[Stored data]
*** Block opens ***
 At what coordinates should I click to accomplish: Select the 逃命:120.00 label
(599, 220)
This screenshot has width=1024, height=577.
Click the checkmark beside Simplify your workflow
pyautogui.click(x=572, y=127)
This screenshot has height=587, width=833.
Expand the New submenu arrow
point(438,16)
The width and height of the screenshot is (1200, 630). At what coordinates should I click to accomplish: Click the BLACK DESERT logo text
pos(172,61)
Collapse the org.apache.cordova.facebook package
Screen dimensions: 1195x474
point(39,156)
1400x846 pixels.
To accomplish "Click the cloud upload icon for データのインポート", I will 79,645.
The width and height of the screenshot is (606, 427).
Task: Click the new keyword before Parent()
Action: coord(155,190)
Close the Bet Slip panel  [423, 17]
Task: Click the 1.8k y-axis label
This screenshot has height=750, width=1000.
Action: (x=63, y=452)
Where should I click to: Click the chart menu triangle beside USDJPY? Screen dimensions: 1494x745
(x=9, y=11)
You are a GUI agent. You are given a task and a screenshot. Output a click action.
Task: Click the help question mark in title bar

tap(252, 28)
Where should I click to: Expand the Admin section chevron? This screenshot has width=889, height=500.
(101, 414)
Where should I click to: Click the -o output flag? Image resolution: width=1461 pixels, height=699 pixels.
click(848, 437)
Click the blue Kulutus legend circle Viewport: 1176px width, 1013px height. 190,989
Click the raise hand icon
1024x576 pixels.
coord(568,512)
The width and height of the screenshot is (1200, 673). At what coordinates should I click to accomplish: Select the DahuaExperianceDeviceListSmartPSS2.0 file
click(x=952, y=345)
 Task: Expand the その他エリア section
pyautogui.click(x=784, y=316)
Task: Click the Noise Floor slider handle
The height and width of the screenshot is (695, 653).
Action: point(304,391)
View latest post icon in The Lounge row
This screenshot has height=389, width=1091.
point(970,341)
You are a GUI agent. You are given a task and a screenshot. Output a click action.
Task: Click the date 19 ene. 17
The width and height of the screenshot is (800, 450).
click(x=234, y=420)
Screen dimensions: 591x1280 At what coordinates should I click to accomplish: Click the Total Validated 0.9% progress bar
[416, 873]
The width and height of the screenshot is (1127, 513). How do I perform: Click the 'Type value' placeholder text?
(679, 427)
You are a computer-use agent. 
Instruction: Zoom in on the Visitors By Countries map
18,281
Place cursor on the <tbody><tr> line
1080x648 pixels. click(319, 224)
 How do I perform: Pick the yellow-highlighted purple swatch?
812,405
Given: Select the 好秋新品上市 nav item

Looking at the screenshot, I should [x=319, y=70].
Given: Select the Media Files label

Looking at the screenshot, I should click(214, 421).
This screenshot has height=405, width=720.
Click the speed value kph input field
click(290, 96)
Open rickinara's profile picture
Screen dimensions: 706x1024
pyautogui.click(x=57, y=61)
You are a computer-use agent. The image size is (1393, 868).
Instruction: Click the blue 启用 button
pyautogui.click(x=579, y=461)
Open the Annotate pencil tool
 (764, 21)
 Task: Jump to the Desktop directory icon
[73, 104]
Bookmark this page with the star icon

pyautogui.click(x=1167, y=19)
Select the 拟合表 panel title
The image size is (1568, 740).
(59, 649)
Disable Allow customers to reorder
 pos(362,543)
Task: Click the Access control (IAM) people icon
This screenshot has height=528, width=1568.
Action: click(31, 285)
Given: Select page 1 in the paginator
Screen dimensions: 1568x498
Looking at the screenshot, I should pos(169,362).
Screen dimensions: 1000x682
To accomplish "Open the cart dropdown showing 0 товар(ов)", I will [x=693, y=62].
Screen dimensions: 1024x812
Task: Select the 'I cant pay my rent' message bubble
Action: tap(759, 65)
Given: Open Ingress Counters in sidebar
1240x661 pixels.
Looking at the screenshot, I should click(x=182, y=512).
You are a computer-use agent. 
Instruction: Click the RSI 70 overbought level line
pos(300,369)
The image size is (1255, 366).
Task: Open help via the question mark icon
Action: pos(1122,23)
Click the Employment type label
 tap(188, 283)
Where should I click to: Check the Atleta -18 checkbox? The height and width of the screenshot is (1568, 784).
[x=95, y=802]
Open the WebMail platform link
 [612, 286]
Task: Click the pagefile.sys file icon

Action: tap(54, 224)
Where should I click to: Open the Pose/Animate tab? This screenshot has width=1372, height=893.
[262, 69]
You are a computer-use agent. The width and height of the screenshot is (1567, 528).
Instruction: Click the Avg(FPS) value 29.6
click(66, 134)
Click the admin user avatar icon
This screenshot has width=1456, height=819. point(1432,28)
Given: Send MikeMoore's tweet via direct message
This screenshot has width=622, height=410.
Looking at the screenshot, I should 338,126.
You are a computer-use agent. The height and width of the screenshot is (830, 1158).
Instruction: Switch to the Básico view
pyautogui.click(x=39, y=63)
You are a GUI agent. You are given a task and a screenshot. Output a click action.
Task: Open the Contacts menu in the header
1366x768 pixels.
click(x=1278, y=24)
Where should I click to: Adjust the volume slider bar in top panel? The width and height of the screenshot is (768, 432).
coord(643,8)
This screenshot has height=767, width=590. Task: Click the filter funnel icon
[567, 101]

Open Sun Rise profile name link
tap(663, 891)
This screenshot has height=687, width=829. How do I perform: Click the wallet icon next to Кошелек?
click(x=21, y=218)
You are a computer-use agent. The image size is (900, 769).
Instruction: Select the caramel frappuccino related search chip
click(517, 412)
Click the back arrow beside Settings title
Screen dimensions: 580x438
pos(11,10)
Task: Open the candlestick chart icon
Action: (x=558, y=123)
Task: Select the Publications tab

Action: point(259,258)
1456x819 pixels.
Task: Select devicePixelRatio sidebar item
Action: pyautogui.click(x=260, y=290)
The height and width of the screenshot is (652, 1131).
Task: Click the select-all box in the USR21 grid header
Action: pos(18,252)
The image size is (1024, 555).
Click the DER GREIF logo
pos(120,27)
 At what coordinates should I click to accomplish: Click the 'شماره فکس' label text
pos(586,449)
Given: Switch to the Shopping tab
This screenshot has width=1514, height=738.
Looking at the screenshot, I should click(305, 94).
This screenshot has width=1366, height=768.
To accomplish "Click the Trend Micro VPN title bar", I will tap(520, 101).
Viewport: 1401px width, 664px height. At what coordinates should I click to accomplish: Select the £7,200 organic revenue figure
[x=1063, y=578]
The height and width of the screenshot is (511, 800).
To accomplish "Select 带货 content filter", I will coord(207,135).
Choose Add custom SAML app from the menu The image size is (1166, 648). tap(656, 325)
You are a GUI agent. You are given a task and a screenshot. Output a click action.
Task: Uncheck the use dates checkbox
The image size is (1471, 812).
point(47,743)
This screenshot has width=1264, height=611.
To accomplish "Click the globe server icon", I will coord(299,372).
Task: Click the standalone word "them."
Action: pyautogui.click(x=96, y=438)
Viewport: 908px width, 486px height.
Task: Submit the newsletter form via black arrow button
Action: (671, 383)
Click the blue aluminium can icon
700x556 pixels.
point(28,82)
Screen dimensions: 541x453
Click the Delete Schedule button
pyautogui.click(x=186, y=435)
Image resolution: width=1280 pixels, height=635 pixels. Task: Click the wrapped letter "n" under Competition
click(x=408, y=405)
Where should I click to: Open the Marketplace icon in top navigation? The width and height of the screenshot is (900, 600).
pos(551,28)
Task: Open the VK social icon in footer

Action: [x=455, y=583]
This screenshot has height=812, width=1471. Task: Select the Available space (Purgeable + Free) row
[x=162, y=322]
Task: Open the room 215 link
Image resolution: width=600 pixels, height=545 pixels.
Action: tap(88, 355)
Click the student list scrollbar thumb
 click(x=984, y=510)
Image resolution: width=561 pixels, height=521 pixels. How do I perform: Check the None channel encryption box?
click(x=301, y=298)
*** Block closes ***
Each line from the top of the records above through the line containing "This screenshot has height=587, width=833." needs to be transcribed exactly, and no line after it.

 At what coordinates should I click to accomplish: Select the 逃命:120.00 label
(599, 220)
This screenshot has width=1024, height=577.
Click the checkmark beside Simplify your workflow
pyautogui.click(x=572, y=127)
This screenshot has height=587, width=833.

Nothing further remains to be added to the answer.